Out of Hospital & Better Than Ever!

Sorry for the radio silence but to be honest I’ve been crazy busy since coming out of hospital.

Luckily everything went well with my surgery and my scar is healing so quickly it already is hard to see. Nice! As part of my recovery I have had to stay in my wheelchair for ever longer periods, and so Diane and I have been going out enjoying the weather. This means I haven’t been focusing on work so much. I should say this is also because my injury was caused by working so hard, so I did find going back to work a little off putting.

Having said that my time in hospital did lead me to write two articles for the Huffington Post, both on the subject of Assisted Suicide. Very current with all that is going on recent;y and as anyone who reads my stuff will know, something I am passionate about. I hope you’ll take the time to read my articles as I think they raise important issues on the subject and give an insight that can often be overlooked in a debate fueled by emotion and fear.
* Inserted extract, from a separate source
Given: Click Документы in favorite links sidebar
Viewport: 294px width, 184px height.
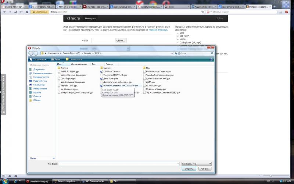Looking at the screenshot, I should point(39,69).
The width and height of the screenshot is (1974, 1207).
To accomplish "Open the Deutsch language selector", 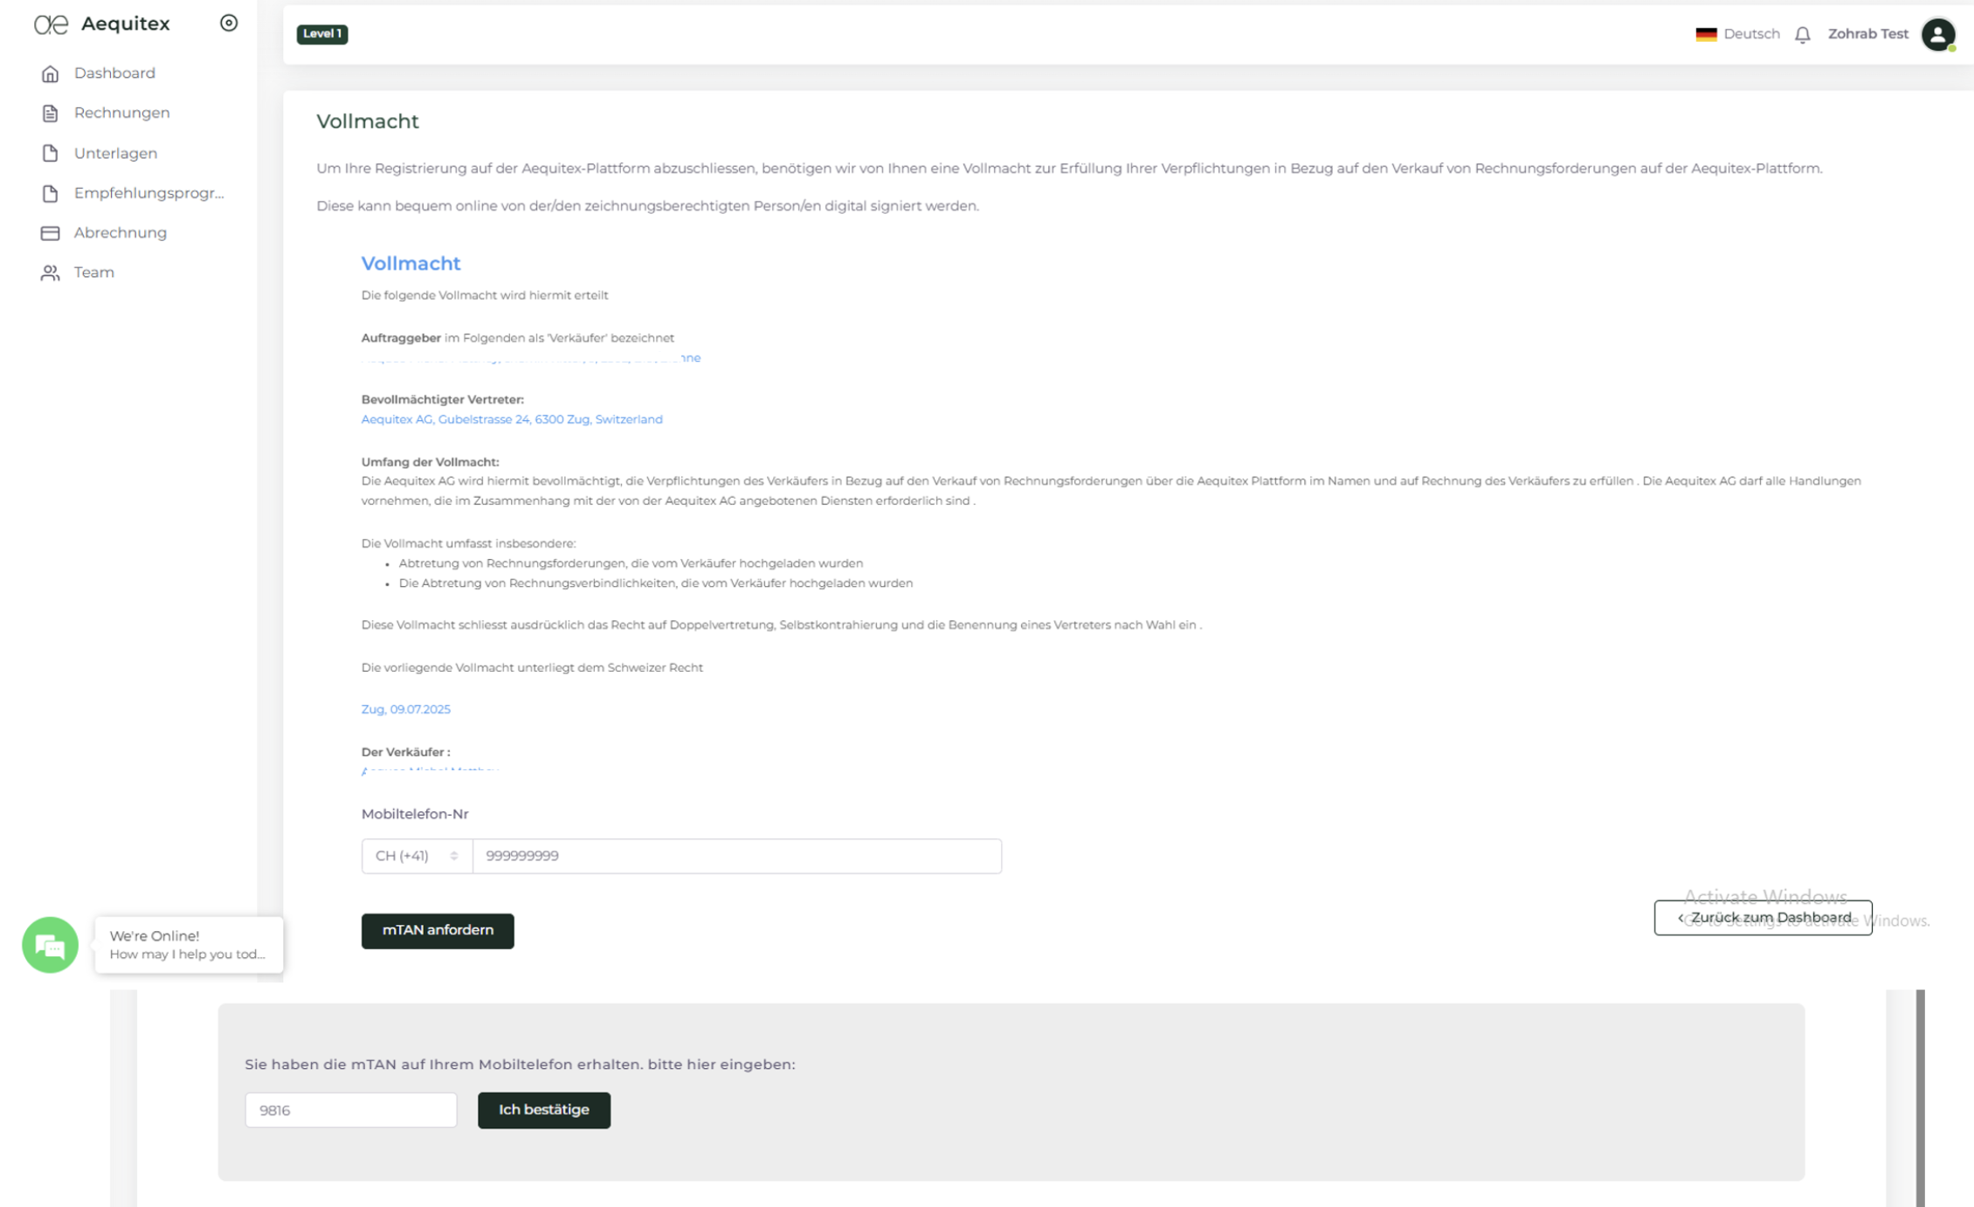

So the first is called When “No” Means “Yes” For “Your Own Good” in the political section of the Huffington. It explores my views on my fears around some of  the medical profession’s attitude towards sick and disabled people and how they might impact on the concept of allwing them to assist those very people to die.

Then I had Assisted to Die or to Live? in the Lifestyle section. This article stemmed from the other disabled people I met in hospital who I feel had not been helped to cope with their new abilities. They were mostly depressed about being disabled. I asked if more focus should not be placed on helping people like them to live happier fulfilling lives and not on helping them end their lives?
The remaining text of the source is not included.